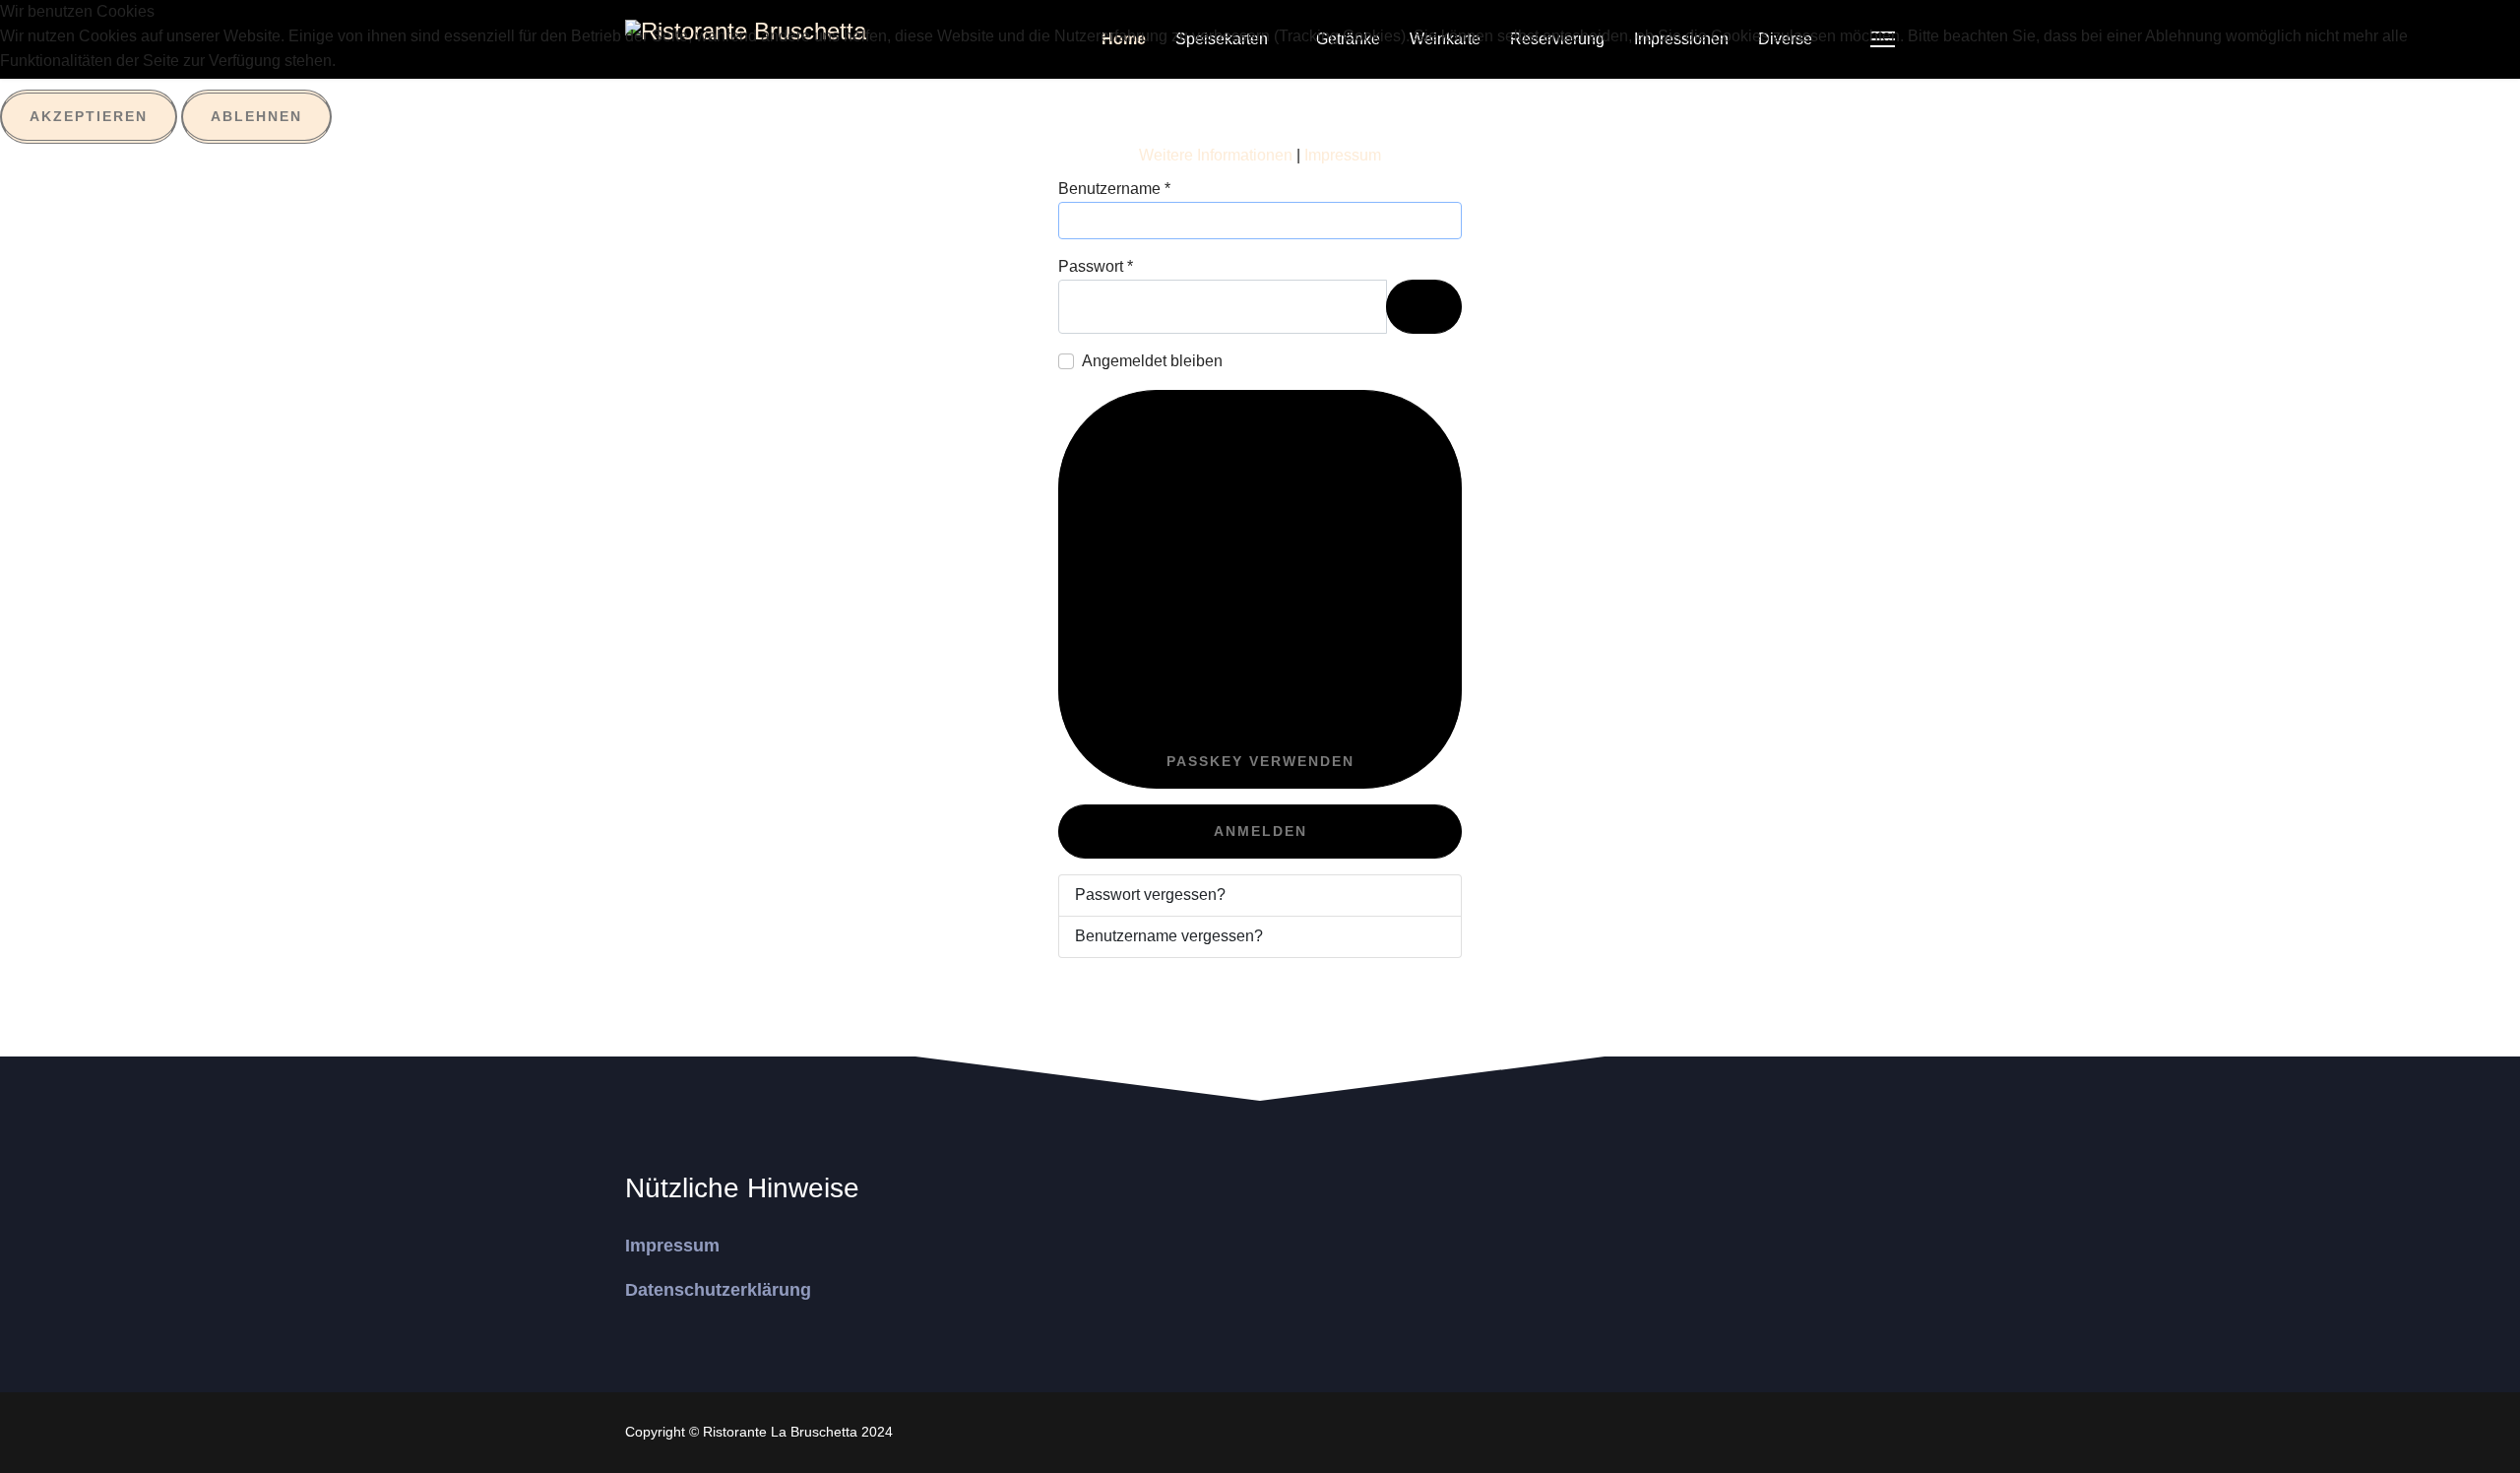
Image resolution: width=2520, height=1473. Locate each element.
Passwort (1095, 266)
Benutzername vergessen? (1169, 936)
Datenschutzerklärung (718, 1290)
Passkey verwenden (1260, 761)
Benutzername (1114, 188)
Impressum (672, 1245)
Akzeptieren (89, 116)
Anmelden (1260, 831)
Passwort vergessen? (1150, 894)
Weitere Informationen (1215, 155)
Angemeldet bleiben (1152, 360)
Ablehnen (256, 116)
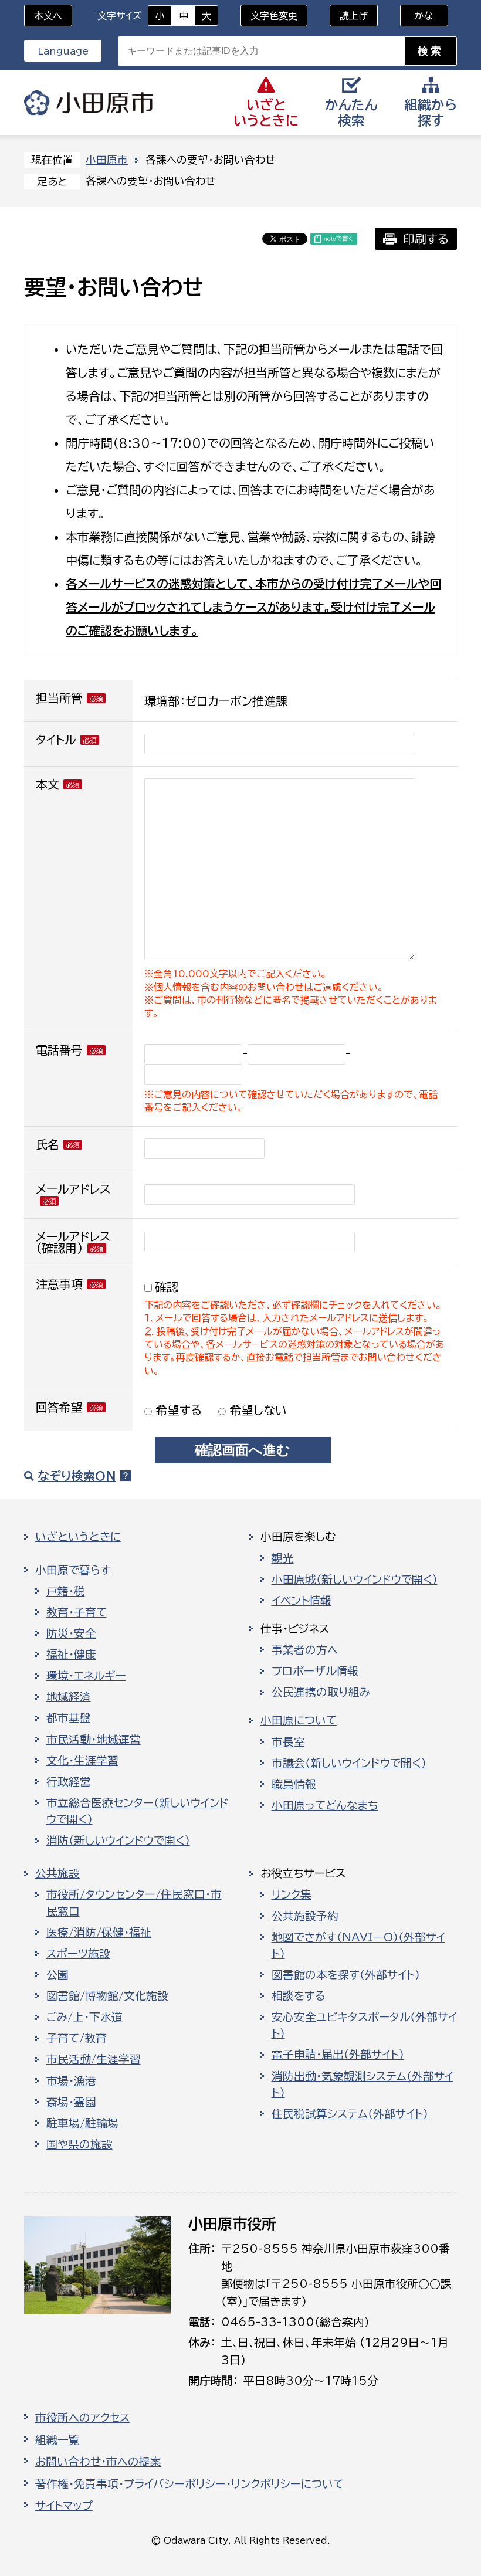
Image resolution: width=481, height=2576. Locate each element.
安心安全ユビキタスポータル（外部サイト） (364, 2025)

__WHAT THE TASK ASKS__:
The answer must consist of every line from the listing above that includes the word "Image".

__SOLUTION TO THIS EXERCISE__:
Image resolution: width=2520, height=1473. Locate each element.
Image resolution: width=481, height=2576. Locate each element.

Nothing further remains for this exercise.